-- PASSAGE FOR REVIEW follows --

Tag Archives: bird

Great Blue Heron in Flight

Great Blue Heron in Flight
A great blue heron flies above San Joaquin Valley wetlands

Great Blue Heron in Flight. San Joaquin Valley, California. December 26, 2016. © Copyright 2016 G Dan Mitchell – all rights reserved.

A great blue heron flies above San Joaquin Valley wetlands

This photograph may tend more toward “clinical” than toward “evocative,” but I was happy to have a chance to photograph such a bird this closely as it flew past. The great blue heron is the largest bird that I typically get to photograph in the San Joaquin Valley wetlands where that I visit so often in the late fall and winter.

-- PASSAGE FOR REVIEW concluded --
-- LISTED ENTRIES follows --

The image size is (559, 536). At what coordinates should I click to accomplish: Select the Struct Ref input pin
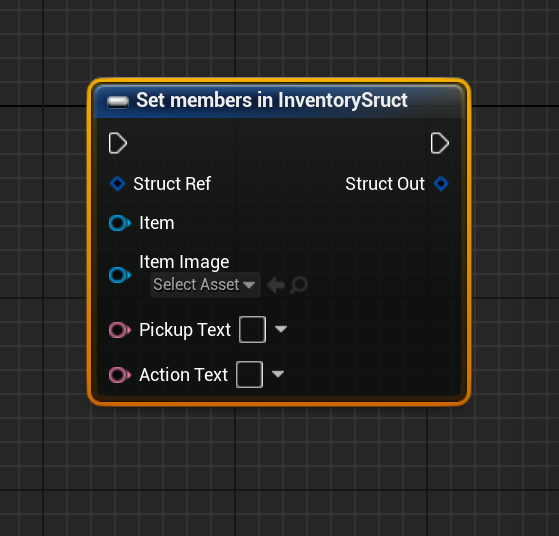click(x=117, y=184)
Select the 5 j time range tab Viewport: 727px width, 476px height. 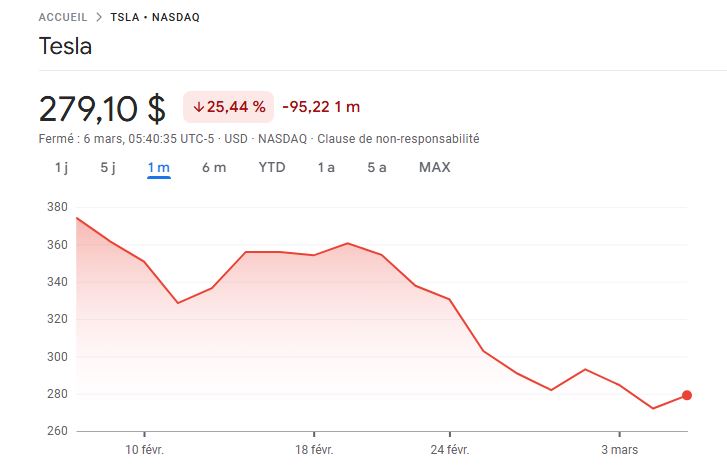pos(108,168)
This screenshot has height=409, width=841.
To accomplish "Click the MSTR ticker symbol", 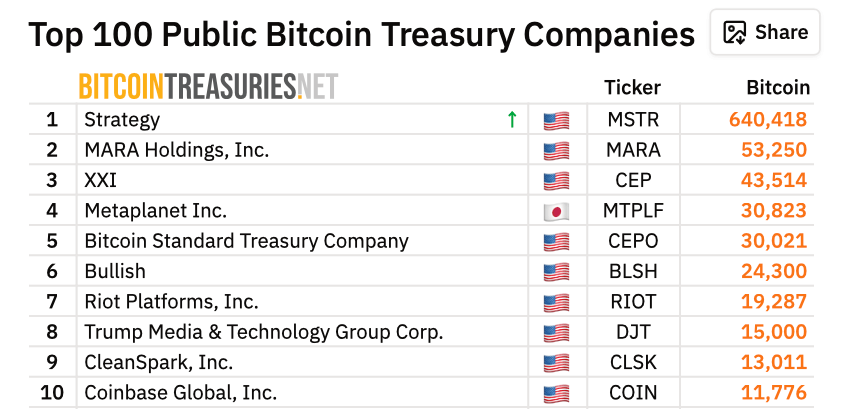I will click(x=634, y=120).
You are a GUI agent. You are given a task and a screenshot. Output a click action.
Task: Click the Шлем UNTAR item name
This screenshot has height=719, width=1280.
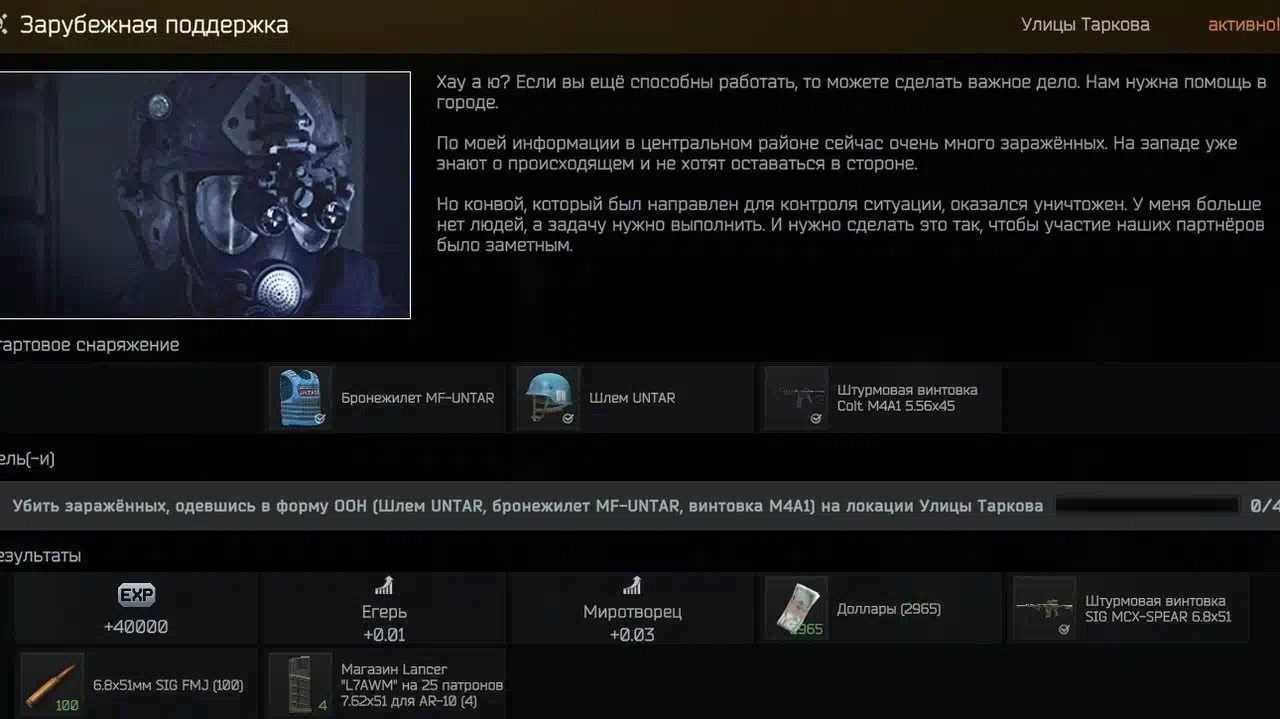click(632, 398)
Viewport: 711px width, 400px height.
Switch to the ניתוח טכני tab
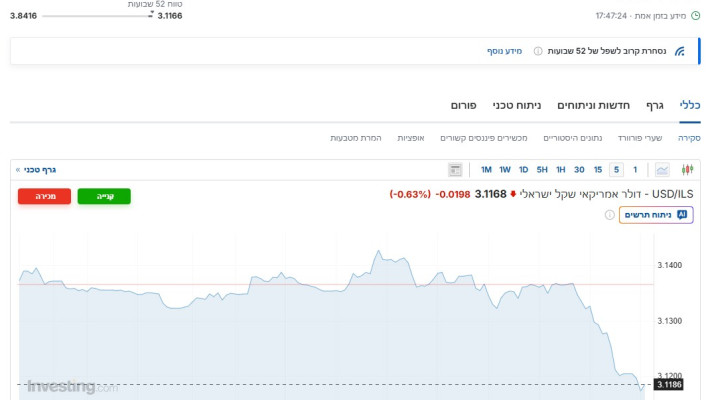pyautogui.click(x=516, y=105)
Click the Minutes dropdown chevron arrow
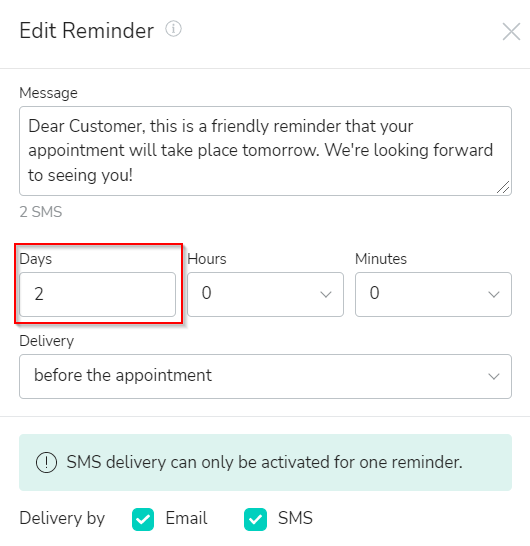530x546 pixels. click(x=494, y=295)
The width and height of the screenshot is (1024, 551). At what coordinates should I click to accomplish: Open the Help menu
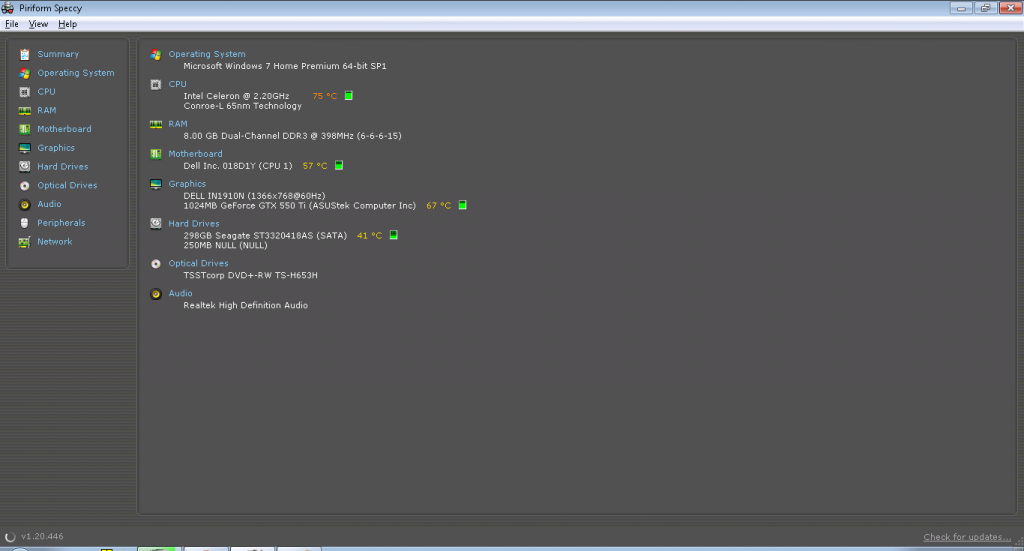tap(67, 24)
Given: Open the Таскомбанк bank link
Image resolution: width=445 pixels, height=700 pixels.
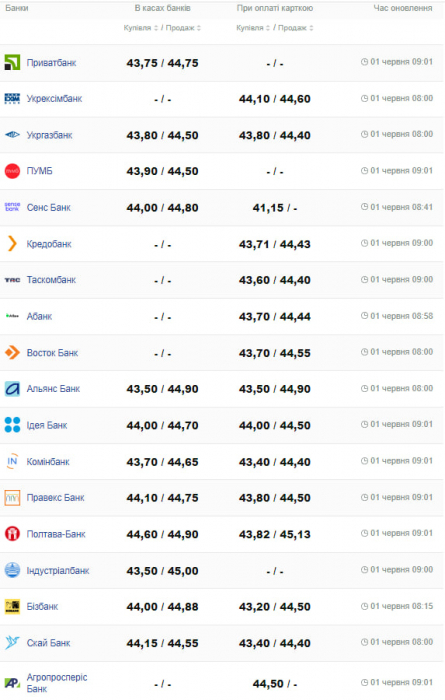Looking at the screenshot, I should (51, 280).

-- LISTED ENTRIES concluded --
-- LISTED ENTRIES follows --

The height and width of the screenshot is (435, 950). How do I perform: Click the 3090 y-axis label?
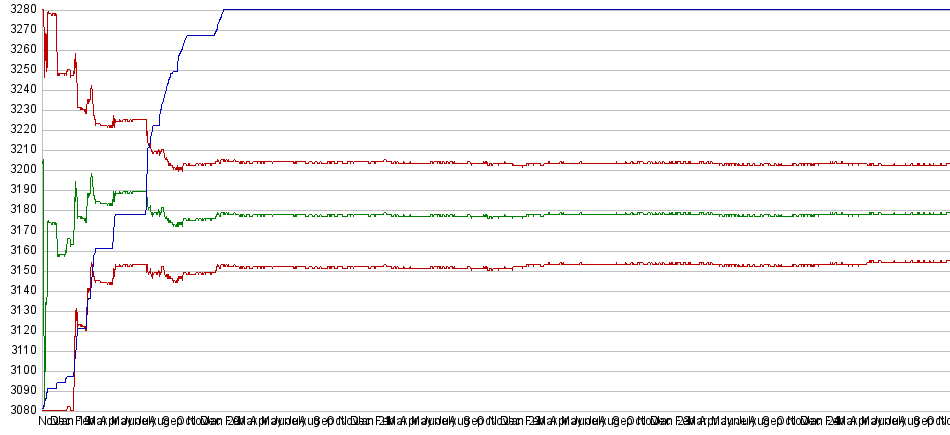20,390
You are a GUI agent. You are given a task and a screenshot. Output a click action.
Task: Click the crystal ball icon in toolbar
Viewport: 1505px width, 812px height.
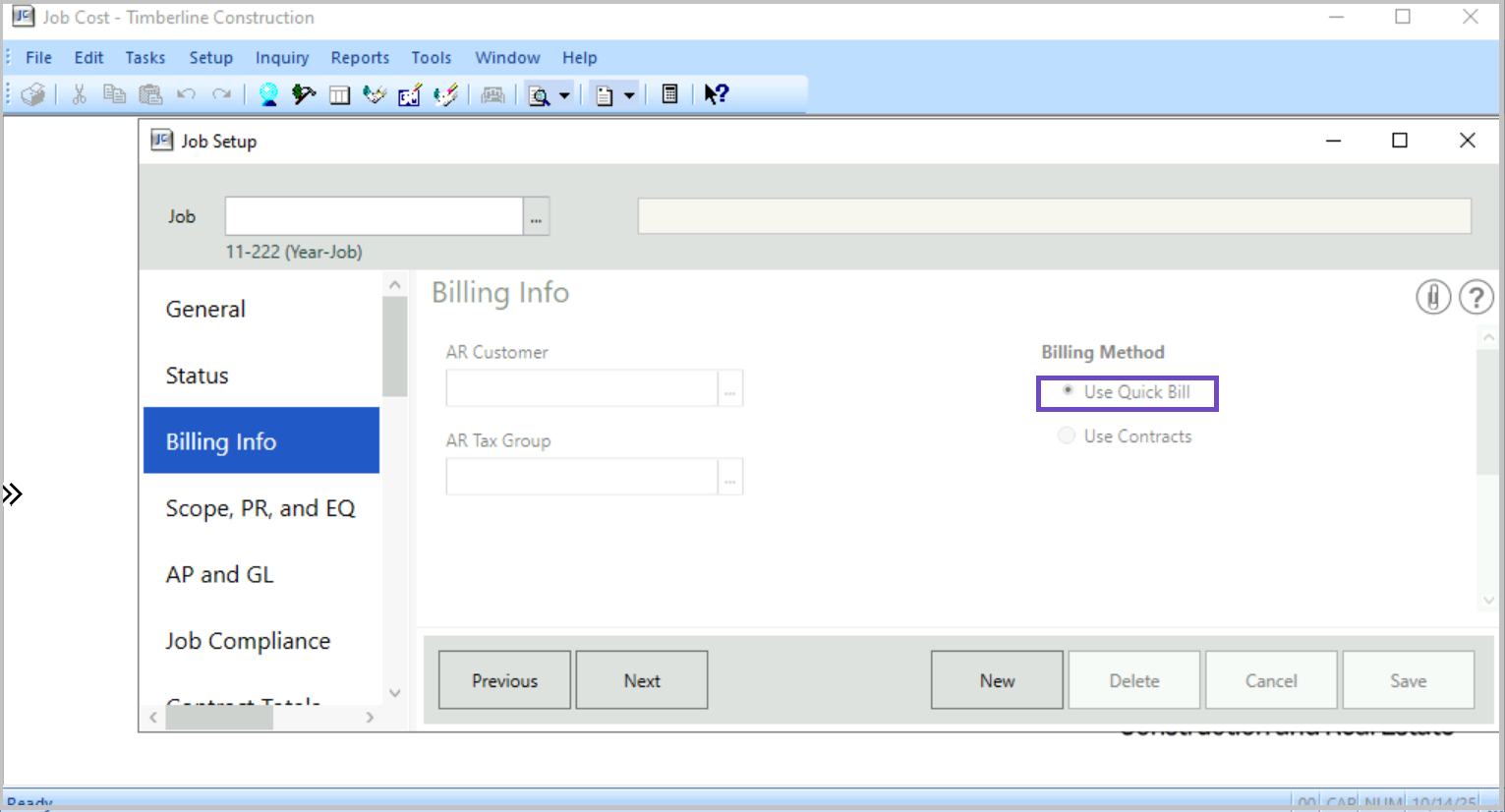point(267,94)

-- LISTED ENTRIES concluded --
-- LISTED ENTRIES follows --

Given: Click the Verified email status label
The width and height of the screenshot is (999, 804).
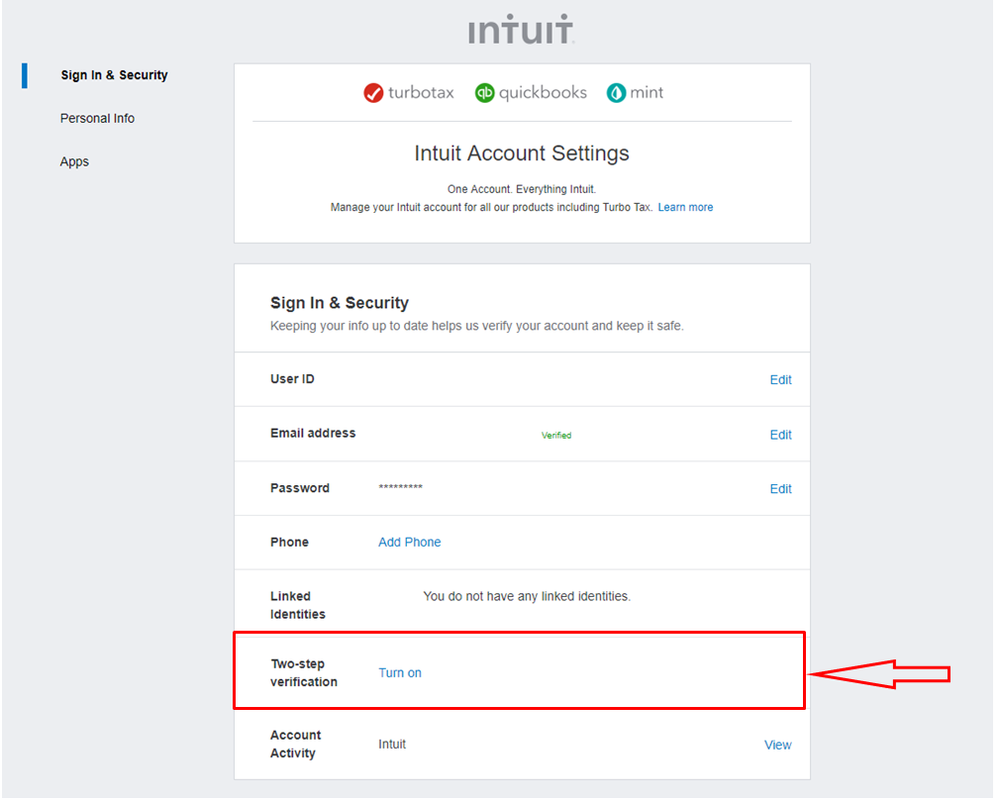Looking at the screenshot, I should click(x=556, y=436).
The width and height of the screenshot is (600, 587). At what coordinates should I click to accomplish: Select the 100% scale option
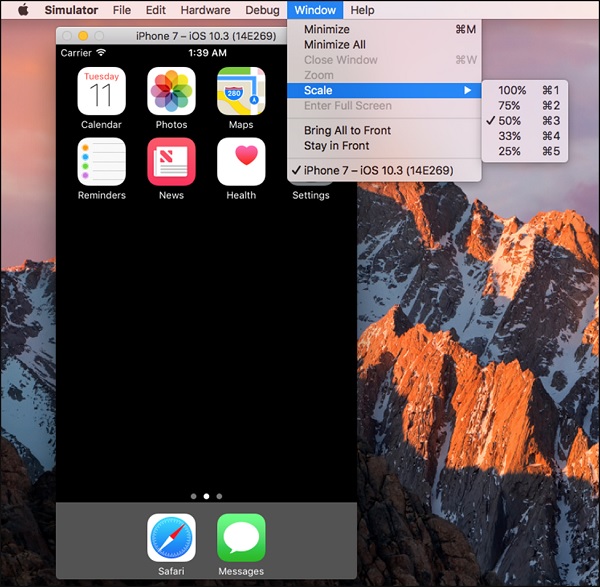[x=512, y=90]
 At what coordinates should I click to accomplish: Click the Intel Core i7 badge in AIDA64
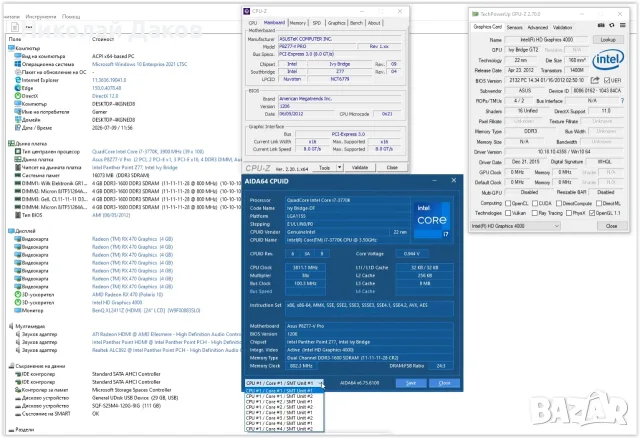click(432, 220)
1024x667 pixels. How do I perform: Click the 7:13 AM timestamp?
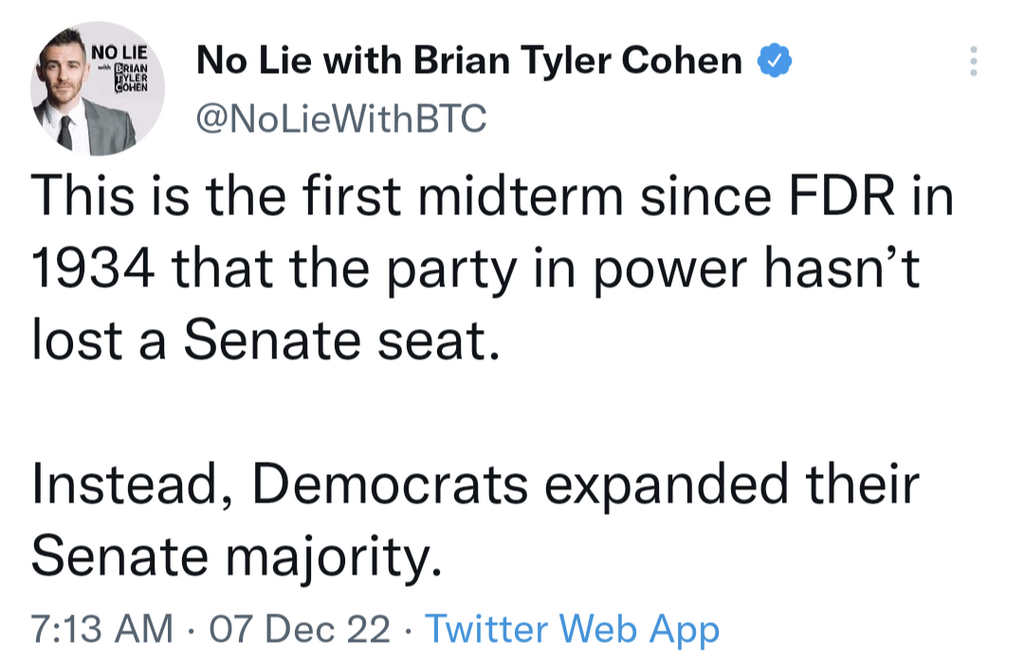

-- LISTED ENTRIES concluded --

EXERCISE TASKS –
[1] List every date and season mentioned in the heron post.
[2] Extend the heron post beyond its final sentence.
These rows have no connection to the heron post.

ANSWERS PROVIDED –
[1] December 26, 2016; late fall; winter

[2]
This bird is not exactly rare, though it is less plentiful than the white egrets that we often see near wetlands. The heron usually is seen alone, often in areas similar to those that attract the egrets, though also perhaps a bit more likely to be in dry fields. Most of the time they stand relatively still and they don’t show obvious signs of being upset or annoyed by the presence of humans… unless you get too close. The boundary between “that’s OK” and “that’s too close” is hard to determine, except that if you cross it the great bird quickly takes to the air and flies away from you.


G Dan Mitchell is a California photographer and visual opportunist. His book, “California’s Fall Color: A Photographer’s Guide to Autumn in the Sierra” is available from Heyday Books and Amazon.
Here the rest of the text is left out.